#### EXCERPTED TEXT
In CRA examinations, which federal regulators typically conduct every three to five years, banks get credit for loans made in low- and moderate-income neighborhoods. That credit helps the banks when they want the government’s OK for business changes such as expansions or mergers. If regulators don’t think a bank is adequately serving communities where it does business, they can deny its expansion or merger applications.

Consequently, the Philadelphia researchers say, banks respond quickly to changes in the way they can get CRA credit, and a 2014 tweak is causing a ripple effect in the Philadelphia area that could affect homeownership in certain neighborhoods.

That year, in the Philadelphia metropolitan division — the city of Philadelphia and neighboring Delaware County — 102 census tracts that had been eligible for CRA credit suddenly lost that status.

“The banks,” says Lei Ding, who co-authored a working paper on the Federal Reserve Bank of Philadelphia research, “really reacted to the change.”

The researchers compared Philadelphia and Delaware County census tracts that lost CRA eligibility in 2014 to a control group of census tracts within a half-mile radius and with similar income levels where CRA eligibility did not change in 2014. (The control group tracts either were eligible and barely stayed eligible, or didn’t have it before 2014 and still didn’t become CRA eligible.) Those that lost CRA eligibility have a lot of overlap with Philadelphia’s middle neighborhoods, some of which, while neither very poor nor very wealthy, are struggling with population growth, foreclosures and evictions.)

Looking at the two years prior to January 1, 2014 — when the changes in CRA eligibility occurred — and the two years after, banks dramatically slowed the flow of capital specifically in census tracts that lost CRA eligibility, they found.

Overall, bank lending to homebuyers in areas newly deemed ineligible for CRA credit grew 6.2 percent over 2012-2015. In the control group, bank lending to homebuyers grew 21.7 percent in that same period — reflecting a broader housing market recovery nationwide.

Minority borrowers were hit harder than non-Hispanic white borrowers. Over 2012-2015, growth in lending to minority homebuyers in the areas that lost “CRA status” was 21 percentage points lower than growth in lending to minority homebuyers in the control group. For non-Hispanic white borrowers, that difference was only 11 percent.
########
**THE PROBLEM:** Using the article excerpt on CRA eligibility, list the problems it says some of Philadelphia's middle neighborhoods are struggling with. These lines were drawn from a separate source and have no connection to the article excerpt.
#### DATASET EXTRACT
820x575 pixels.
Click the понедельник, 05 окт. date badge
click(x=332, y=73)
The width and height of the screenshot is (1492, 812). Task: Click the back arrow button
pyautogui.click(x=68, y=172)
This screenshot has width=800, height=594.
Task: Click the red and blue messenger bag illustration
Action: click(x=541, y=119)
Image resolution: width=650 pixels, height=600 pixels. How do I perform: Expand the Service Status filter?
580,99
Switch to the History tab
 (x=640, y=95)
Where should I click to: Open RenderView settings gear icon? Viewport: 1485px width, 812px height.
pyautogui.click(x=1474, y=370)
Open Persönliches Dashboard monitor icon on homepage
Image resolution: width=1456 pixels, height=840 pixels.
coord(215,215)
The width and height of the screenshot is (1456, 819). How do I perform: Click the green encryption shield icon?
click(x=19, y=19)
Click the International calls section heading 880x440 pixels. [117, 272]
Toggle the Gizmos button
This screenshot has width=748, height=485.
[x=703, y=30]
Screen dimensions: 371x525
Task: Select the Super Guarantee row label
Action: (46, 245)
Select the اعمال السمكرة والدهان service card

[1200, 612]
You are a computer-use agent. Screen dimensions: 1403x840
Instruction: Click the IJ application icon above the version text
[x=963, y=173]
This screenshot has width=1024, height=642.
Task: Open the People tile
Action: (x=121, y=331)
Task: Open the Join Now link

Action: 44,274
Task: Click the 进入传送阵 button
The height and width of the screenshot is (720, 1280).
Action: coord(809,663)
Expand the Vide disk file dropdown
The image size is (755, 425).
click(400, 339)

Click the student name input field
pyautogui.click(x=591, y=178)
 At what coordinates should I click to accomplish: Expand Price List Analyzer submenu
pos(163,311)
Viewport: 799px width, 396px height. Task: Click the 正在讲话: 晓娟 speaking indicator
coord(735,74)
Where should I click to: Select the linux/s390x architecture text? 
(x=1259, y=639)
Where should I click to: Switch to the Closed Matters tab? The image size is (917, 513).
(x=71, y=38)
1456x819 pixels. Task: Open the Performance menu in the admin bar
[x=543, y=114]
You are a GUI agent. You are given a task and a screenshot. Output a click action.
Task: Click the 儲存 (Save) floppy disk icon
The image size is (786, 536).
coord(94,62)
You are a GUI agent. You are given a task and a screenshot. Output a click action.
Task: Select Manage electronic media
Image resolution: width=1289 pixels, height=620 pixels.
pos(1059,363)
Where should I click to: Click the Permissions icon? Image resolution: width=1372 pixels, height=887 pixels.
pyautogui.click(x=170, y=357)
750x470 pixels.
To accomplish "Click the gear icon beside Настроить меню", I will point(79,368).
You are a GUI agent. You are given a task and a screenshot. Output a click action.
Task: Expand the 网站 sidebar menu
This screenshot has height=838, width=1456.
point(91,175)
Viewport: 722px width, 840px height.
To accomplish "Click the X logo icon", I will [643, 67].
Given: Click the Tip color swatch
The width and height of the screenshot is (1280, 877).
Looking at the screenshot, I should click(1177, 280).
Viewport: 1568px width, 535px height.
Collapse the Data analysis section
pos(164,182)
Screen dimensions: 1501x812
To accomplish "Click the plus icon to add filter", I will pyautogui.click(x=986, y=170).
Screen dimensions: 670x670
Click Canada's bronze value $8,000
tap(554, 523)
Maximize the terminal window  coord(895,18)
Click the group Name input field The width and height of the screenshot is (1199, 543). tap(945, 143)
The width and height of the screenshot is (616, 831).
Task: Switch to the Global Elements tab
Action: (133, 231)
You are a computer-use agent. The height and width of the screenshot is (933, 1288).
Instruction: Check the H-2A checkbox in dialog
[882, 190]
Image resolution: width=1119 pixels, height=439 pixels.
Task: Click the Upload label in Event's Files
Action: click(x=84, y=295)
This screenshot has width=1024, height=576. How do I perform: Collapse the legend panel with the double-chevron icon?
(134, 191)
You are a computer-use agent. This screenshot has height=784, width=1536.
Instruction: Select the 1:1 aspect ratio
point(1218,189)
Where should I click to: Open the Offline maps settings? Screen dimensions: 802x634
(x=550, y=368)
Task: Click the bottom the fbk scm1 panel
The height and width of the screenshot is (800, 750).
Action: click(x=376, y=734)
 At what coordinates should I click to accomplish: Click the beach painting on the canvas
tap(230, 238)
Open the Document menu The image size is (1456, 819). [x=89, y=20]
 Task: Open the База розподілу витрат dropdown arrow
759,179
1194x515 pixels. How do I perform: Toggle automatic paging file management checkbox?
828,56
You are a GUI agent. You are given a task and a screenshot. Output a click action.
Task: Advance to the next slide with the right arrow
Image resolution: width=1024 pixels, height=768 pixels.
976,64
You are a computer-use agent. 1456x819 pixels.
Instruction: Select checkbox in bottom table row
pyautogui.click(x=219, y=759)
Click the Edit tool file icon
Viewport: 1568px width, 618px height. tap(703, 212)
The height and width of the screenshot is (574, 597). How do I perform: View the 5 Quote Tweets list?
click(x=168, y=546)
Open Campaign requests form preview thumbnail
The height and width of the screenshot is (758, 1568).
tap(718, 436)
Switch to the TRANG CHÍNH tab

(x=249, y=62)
########
**WRITTEN RESPONSE:** Population growth, foreclosures, evictions